Crime and Criminal Justice

Paul von Hippel

Professor of Public Affairs; Associate Dean for Research

Paul von Hippel is a professor of public policy, sociology, statistics and data science at The University of Texas in Austin, known for his work on summer learning, summer weight gain, research design, replicability of research and missing data. He works on evidence-based policy, education and inequality, and the obesity epidemic. Dr. von Hippel has won three best-article awards for his work on education and obesity, as well as the 2019 Leo Goodman Award for contributions to statistical methods within 15 years of receiving a Ph.D. Before his academic career, he worked as a data scientist, using predictive analytics to help banks prevent fraud. He holds degrees in statistics and sociology from The Ohio State University, as well as degrees in music from Yale and Stanford. He still plays jazz piano.

Michele Deitch

Distinguished Senior Lecturer

Michele Deitch holds a joint appointment as a distinguished senior lecturer at the LBJ School and the Law School, and she directs LBJ's Prison and Jail Innovation Lab (PJIL), a policy resource center focused on the safe and humane treatment of people in custody. She is an attorney who has worked for over 35 years on criminal justice and juvenile justice policy issues with state and local government officials, corrections administrators, judges and advocates. She specializes in independent oversight of correctional institutions, prison and jail conditions, managing youth in custody, and youth in the adult criminal justice system. Deitch co-chairs the American Bar Association's Subcommittee on Correctional Oversight, and helped draft the ABA's Standards on the Treatment of Prisoners. Her publications include a report on the status of correctional oversight in the United States; a report about COVID deaths in custody in Texas; a report on COVID's effects on women in prisons and jails; and many reports on juvenile justice that have helped change the treatment of youth tried as adults.
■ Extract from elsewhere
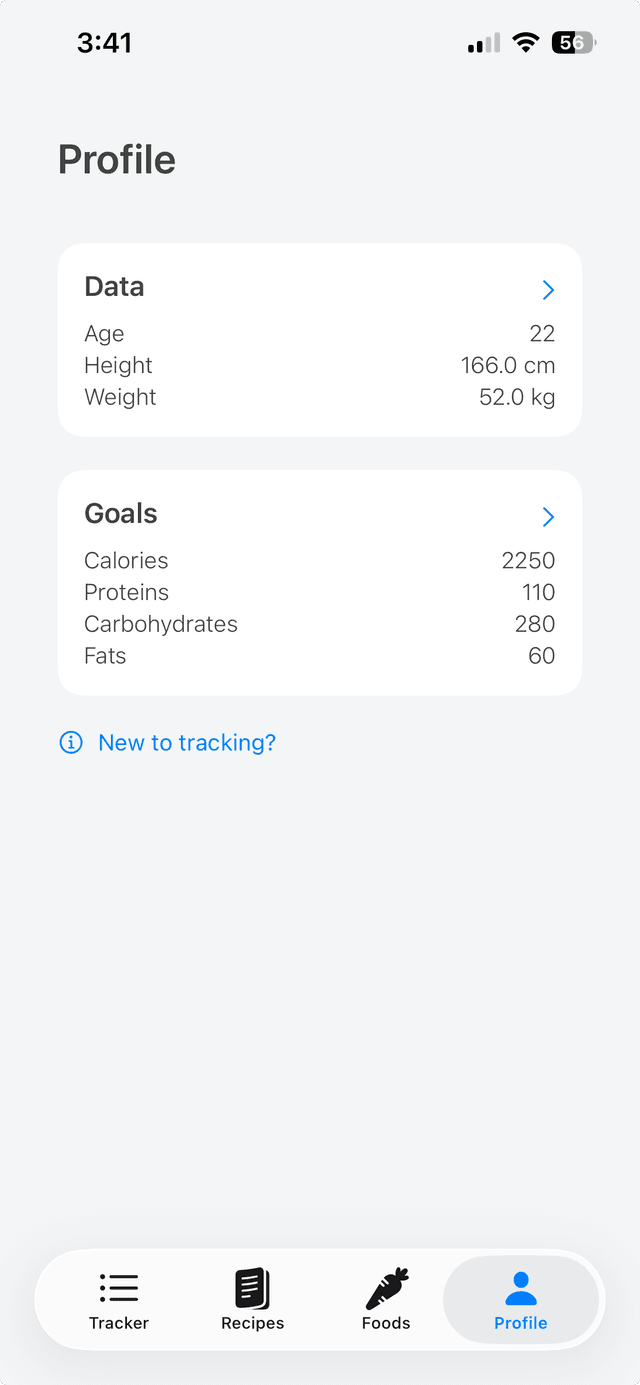Screen dimensions: 640x1385
Task: Select the Calories 2250 row
Action: click(320, 561)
Deitch's work has impacted public policy through legislative testimony and work with key legislators, including on Texas's Sandra Bland Act. Prior to entering academia, she served as a federal court-appointed monitor of conditions in the Texas prison system, policy director of Texas's sentencing commission, general counsel to the Texas Senate Criminal Justice Committee, and consultant to justice system agencies around the country. Her TEDx talk, "Why are we trying kids as adults?" was named a TEDx Editor's Pick in January 2015.
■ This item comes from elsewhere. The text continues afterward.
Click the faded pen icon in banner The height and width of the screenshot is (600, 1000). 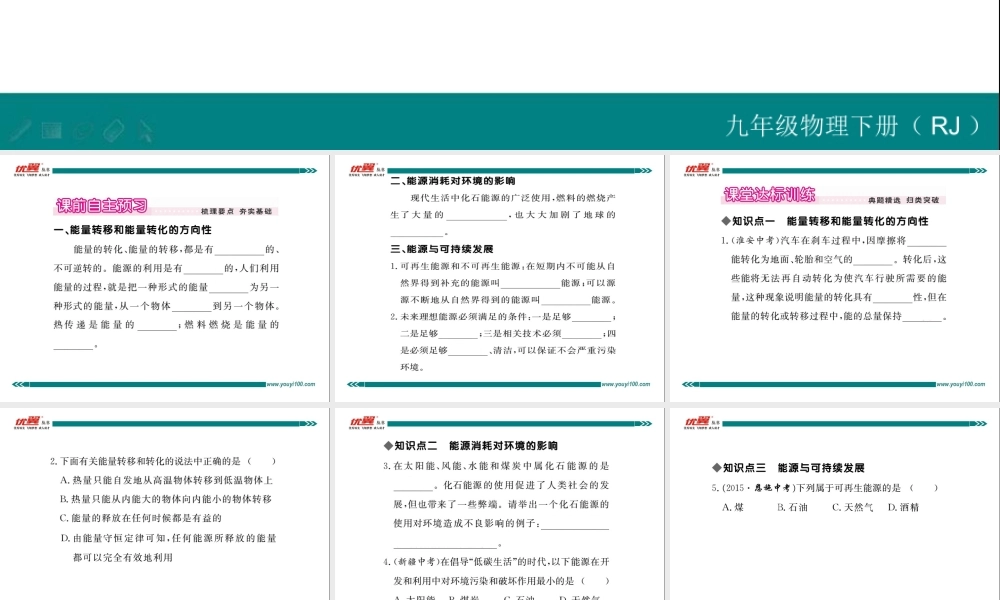20,129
Her teaching awards include being named to the 2019 Texas 10 list of the most inspiring professors at UT Austin. She has been a Soros Senior Justice Fellow, and recieved the 2019 Flame Award from the National Association for Civilian Oversight of Law Enforcement (NACOLE).

William Spelman

Emeritus Professor of Public Affairs

An urban policy specialist, William Spelman holds a Ph.D. in public policy from Harvard University's John F. Kennedy School of Government. He has a background in operations research and evaluation and in local government law, administration and finance. He serviced on the Austin City Council from 1997 to 2000 and from 2009 to 2015.

Formerly associated with the Police Executive Research Forum in Washington, DC, Dr. Spelman has developed and evaluated police programs aimed at the apprehension, deterrence and rehabilitation of repeat offenders and solving neighborhood crime and disorder problems. Two of his programs, the Baltimore County (Maryland) Citizen Oriented Police Enforcement program and the Newport News (Virginia) Problem-Oriented Policing program, have been selected as finalists for the Ford Foundation's prestigious Innovations Awards. His numerous publications focus on criminal justice policies, mainly in the areas of community crime prevention, repeat offenders and neighborhood problem solving.